In this practical we will develop a model for translation of sentences from German to English using the sequence to sequence architecture. 

### Learning outcomes
- Understand the basic concepts of a sequence to sequence (seq2seq) model
- How to preprocess textual data.
- How to train a seq2seq model for parametrization of the joint probability distribution $P(y_0, ..., y_k | x_0, ..., x_n)$ over the words $Y$ in the target language, conditioned on the words $X$ of the source sentence.
- How to develop a model for translation of sentences from $P(y_0, ..., y_k | x_0, ..., x_n)$.

**References**
* [1] *Ilya Sutskever, Oriol Vinyals, Quoc V. Le, "Sequence to Sequence Learning with Neural Networks"*, NIPS, 2014. https://arxiv.org/abs/1409.3215

First, some packages to install in Colab



In [None]:
!pip install pytorch-nlp
!python -m spacy download de
!python -m spacy download en

### Download data

We train a translation model on the multi30K dataset. The dataset was specifically designed for machine translation and evaluation tasks and contains (paired) sentences in English/German.

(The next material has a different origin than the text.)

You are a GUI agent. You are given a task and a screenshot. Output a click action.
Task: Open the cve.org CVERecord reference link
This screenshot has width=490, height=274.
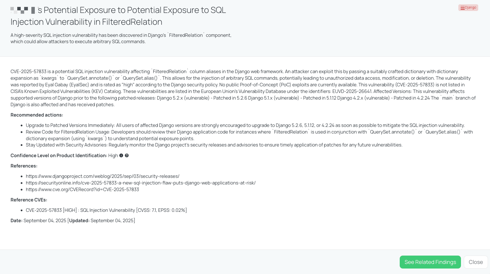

We will be processing the dataset via the `torchnlp` library. The dataset is then processed in a similar way as in P3.1_rnn_classification. Since the original multi30k download in `torchnlp` is no longer availabe we provide an alternative source.

In [None]:
## boilerplate code to let us download/extract tar.gz downloads ##
import tarfile
import requests
import io
from torchnlp.datasets import multi30k_dataset
from tqdm.notebook import tqdm

def download_targz(url, directory):
    print(f'Downloading {url}')
    response = requests.get(url)
    response.raise_for_status()
    print(f'Extracting {url} to {directory}')
    file = tarfile.open(fileobj=io.BytesIO(response.content))
    file.extractall(directory)
    file.close()


directory = 'data/multi30k/'
# pre download files as the original URLs are no longer alive
download_targz('https://surfdrive.surf.nl/files/index.php/s/DVKKGaO2708rNey/download', directory)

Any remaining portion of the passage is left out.